(Rows for locating described items)
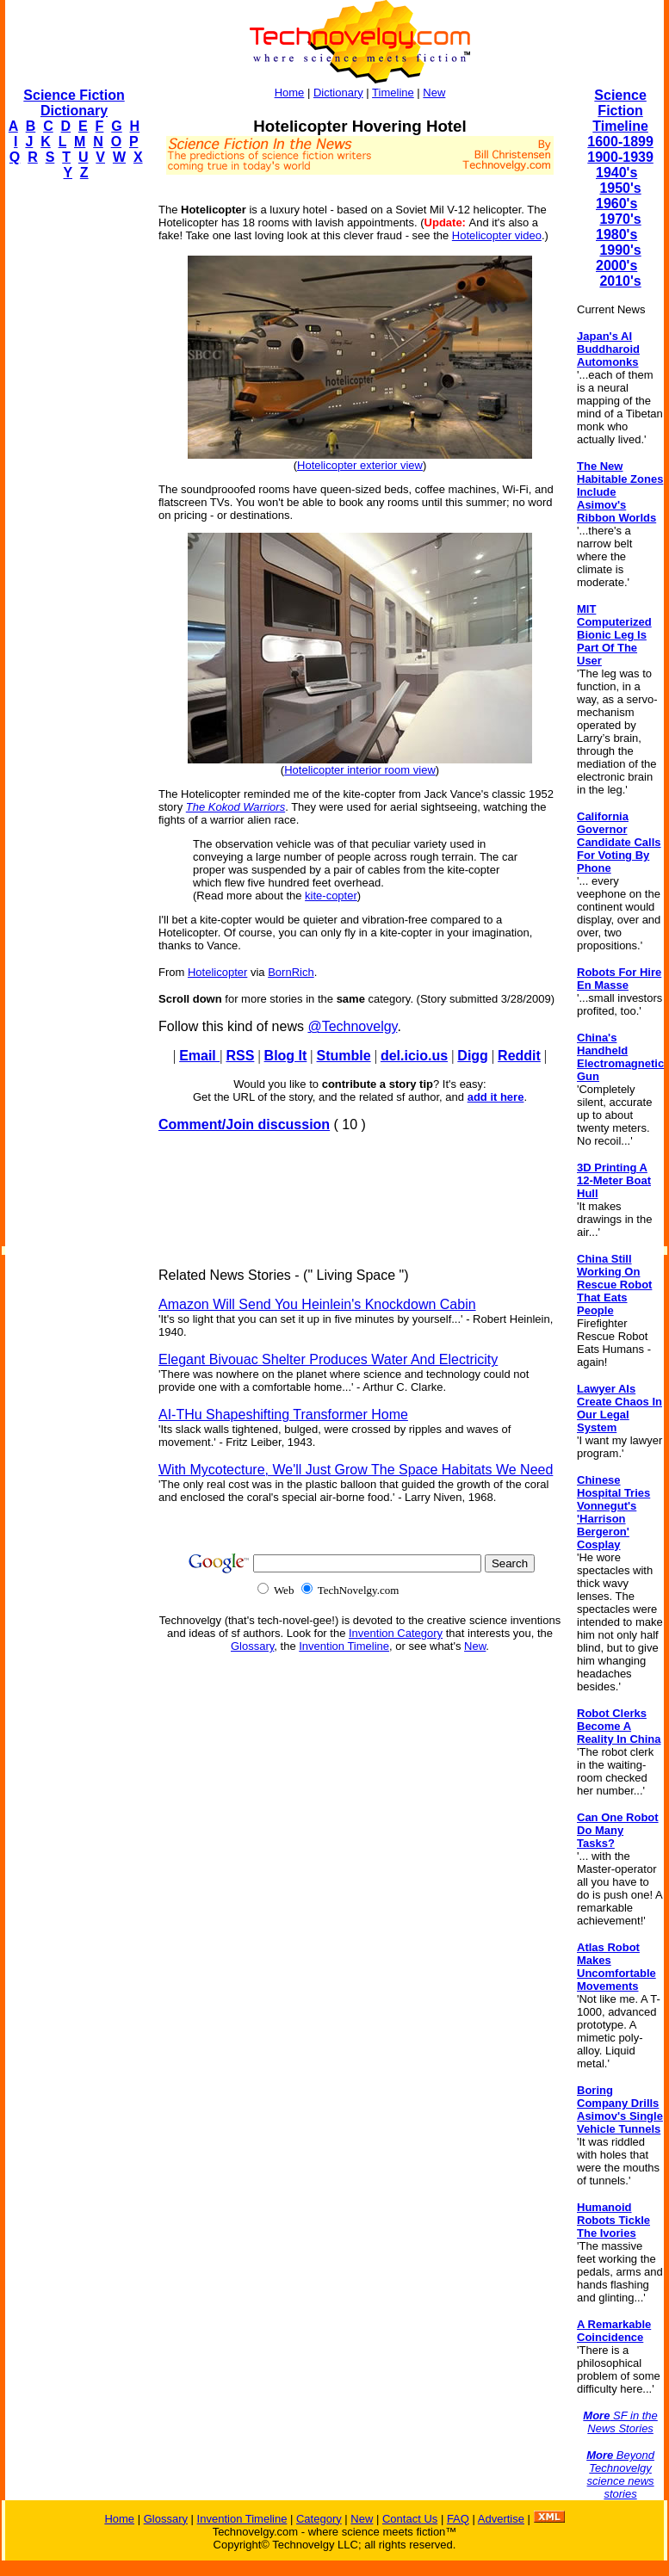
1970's (620, 219)
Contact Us (409, 2518)
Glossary (252, 1646)
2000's (616, 265)
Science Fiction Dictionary (73, 103)
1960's (616, 203)
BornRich (290, 972)
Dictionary (338, 92)
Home (290, 92)
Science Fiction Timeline (620, 110)
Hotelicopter (217, 972)
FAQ (458, 2518)
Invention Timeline (344, 1646)
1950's (620, 188)
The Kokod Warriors (235, 806)
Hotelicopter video (497, 235)
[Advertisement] (74, 453)
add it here (496, 1096)
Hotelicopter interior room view (360, 769)
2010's (620, 281)
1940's (616, 172)
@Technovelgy (352, 1026)
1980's (616, 234)
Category (319, 2518)
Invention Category (396, 1633)
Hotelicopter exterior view (360, 465)
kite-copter (331, 895)
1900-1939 (620, 157)
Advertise (501, 2518)
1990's (620, 250)
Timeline (393, 92)
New (434, 92)
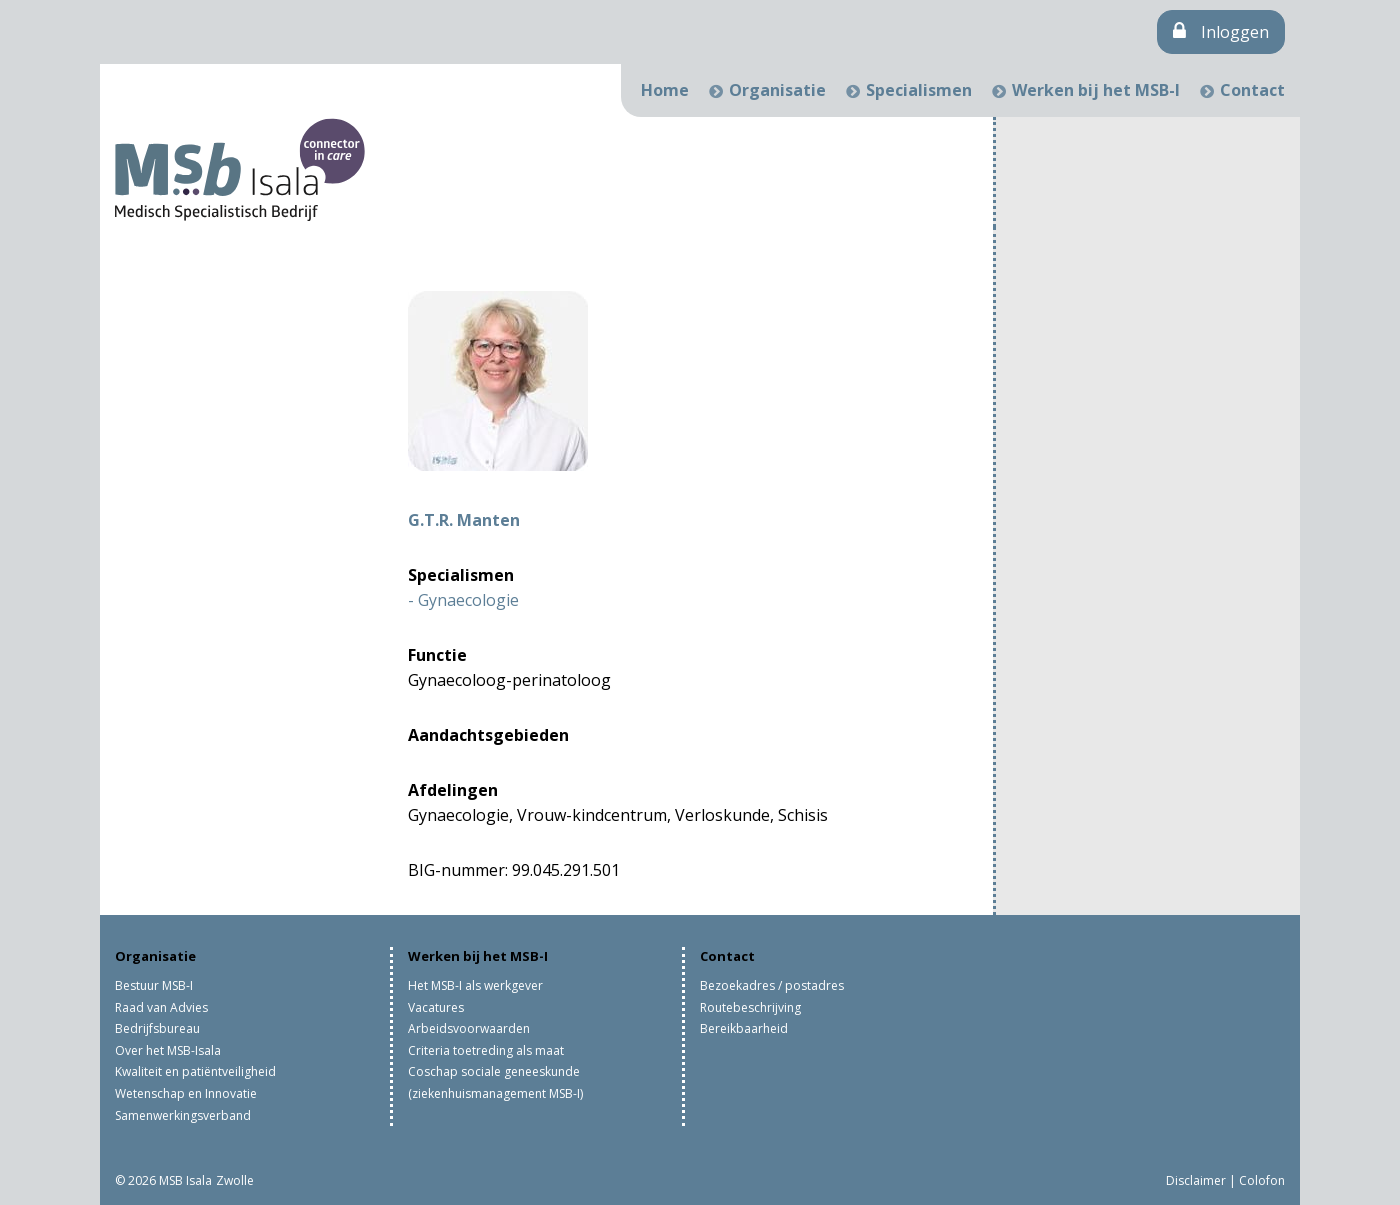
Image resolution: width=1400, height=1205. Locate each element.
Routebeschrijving (750, 1007)
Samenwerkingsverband (183, 1115)
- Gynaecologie (463, 600)
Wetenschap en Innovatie (186, 1093)
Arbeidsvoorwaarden (469, 1028)
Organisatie (777, 90)
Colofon (1262, 1180)
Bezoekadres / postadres (772, 985)
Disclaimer (1196, 1180)
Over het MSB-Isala (168, 1050)
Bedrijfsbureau (157, 1028)
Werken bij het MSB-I (1096, 90)
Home (665, 90)
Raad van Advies (161, 1007)
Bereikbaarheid (744, 1028)
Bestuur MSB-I (154, 985)
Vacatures (436, 1007)
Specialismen (919, 90)
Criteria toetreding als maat (486, 1050)
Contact (1252, 90)
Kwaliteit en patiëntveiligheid (195, 1071)
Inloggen (1221, 32)
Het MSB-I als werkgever (475, 985)
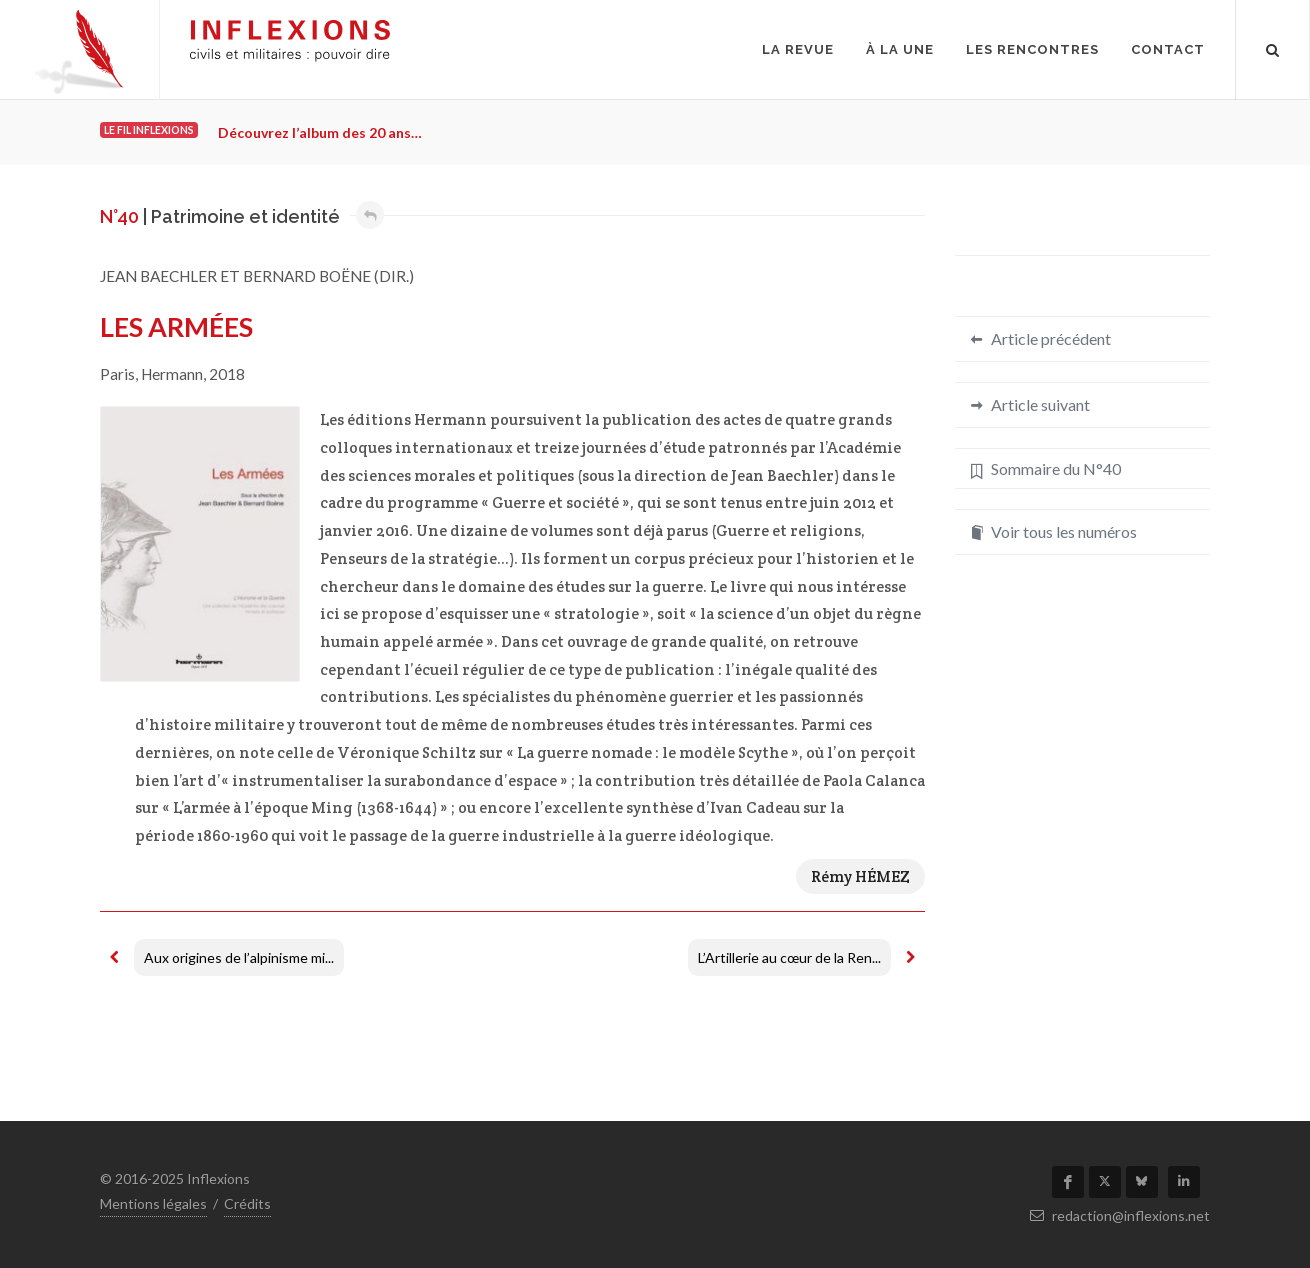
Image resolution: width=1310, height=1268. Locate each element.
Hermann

◆ **EXERCISE**: Please express the rows from the first one through the line containing "add it here (496, 1096)", inclusive, as a two-column CSV headed item and point, with one line per row. Put each value in its own quoted field with any line breaks turned into spaces, and leave out the pictures.

◆ **OUTPUT OF THE TASK**:
item,point
"1970's","(620, 219)"
"Contact Us","(409, 2518)"
"Glossary","(252, 1646)"
"2000's","(616, 265)"
"Science Fiction Dictionary","(73, 103)"
"1960's","(616, 203)"
"BornRich","(290, 972)"
"Dictionary","(338, 92)"
"Home","(290, 92)"
"Science Fiction Timeline","(620, 110)"
"Hotelicopter","(217, 972)"
"FAQ","(458, 2518)"
"Invention Timeline","(344, 1646)"
"1950's","(620, 188)"
"The Kokod Warriors","(235, 806)"
"Hotelicopter video","(497, 235)"
"[Advertisement]","(74, 453)"
"add it here","(496, 1096)"